Young people taking selfies was a frequent sight. A waiter spotted a group, got behind them, raised both arms, and jumped like barefoot on a hotplate. His doings drew my attention, and I asked for some pictures of himself. He agreed and savored the moment. No sooner had I taken the photos when he came over and put a piece of paper on the table with the name and address of the restaurant. A pencil in hand, he wrote his name on it and asked for a review on Google. That takes me back to churches again. The waiter’s name is Jesus! Can you imagine it? I got the signature of Jesus and the proof that he is alive.

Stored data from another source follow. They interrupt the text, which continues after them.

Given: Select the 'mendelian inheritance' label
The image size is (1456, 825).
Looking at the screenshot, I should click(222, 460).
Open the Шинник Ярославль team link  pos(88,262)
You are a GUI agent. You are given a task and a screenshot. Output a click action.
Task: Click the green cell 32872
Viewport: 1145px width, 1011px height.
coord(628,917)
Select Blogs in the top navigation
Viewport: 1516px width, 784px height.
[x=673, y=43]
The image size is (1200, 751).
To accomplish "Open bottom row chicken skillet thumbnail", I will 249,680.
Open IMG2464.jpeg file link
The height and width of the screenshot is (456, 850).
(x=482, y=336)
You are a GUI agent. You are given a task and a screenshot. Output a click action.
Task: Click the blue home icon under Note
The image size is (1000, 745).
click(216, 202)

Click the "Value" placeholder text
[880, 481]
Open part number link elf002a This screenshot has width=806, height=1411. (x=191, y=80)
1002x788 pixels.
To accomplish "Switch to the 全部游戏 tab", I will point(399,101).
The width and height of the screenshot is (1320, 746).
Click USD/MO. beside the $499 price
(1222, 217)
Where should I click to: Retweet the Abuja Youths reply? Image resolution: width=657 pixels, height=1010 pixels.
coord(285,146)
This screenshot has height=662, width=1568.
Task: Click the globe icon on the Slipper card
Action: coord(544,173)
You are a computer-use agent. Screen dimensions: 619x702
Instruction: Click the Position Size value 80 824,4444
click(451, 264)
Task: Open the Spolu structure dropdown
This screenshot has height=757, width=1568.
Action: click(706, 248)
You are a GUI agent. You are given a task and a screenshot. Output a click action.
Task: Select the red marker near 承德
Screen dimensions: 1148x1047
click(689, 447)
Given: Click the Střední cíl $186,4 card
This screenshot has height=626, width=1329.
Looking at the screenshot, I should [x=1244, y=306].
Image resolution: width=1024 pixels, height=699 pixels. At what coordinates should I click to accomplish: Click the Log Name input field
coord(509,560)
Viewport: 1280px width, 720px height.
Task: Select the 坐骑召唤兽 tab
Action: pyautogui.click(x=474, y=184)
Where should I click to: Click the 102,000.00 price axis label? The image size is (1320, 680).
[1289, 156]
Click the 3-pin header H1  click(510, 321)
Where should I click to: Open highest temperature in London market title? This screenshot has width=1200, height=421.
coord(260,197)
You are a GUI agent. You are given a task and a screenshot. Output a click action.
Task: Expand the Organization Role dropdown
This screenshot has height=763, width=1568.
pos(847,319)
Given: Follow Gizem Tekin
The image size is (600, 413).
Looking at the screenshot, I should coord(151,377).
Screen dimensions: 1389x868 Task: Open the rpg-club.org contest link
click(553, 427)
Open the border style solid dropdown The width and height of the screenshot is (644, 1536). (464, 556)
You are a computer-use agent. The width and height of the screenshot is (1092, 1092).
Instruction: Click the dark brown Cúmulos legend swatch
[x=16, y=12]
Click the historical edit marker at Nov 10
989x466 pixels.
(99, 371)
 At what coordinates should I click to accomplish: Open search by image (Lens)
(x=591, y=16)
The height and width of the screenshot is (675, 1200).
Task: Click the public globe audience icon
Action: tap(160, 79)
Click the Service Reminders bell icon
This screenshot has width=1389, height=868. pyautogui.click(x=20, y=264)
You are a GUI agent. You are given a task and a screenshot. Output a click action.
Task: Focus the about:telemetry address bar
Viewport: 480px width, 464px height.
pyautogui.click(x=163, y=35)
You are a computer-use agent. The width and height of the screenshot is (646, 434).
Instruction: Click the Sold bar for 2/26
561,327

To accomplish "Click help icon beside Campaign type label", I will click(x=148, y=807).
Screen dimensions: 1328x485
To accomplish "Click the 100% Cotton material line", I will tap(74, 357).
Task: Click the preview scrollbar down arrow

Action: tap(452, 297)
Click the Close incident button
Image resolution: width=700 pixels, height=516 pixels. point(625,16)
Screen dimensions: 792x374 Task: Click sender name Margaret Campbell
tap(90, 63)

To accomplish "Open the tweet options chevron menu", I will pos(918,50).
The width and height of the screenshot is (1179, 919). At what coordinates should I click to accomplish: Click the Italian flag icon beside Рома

Clever as he is, he even didn’t change his name.
Speaking of, the picture of the Last Supper popped into our minds, and we ordered one paella for two. Delicious. Jesus cleared the table. Beate went to the ladies, and I kept a sharp lookout for more dangerous torpedoes. A waitress approached, put two grenades and ammunition, sorry, two plates of ravioli and a quarter omelet on the table, and disappeared. Sure, I could have rejected it, but I thought of a divine gift by Jesus, and, quite honestly, the food looked too good to refuse. Beate thought so too but would have loved to know how much they charge beforehand. On the way ‘2theloo’, I passed Jesus and asked for the bill. Back at the table, one look at Beate’s face told me in detail that she had just had an encounter with the devil. Thirty-two euros for two ravioli is indeed ambitious. Another waiter came by and said, well, twenty-five euros because of you. I glanced briefly at the bill, identified two fools in math, and told Beate, let’s pay and go. Both did not notice the missing paella and two Tinto de Verano. In the end, the price was acceptable for the meal.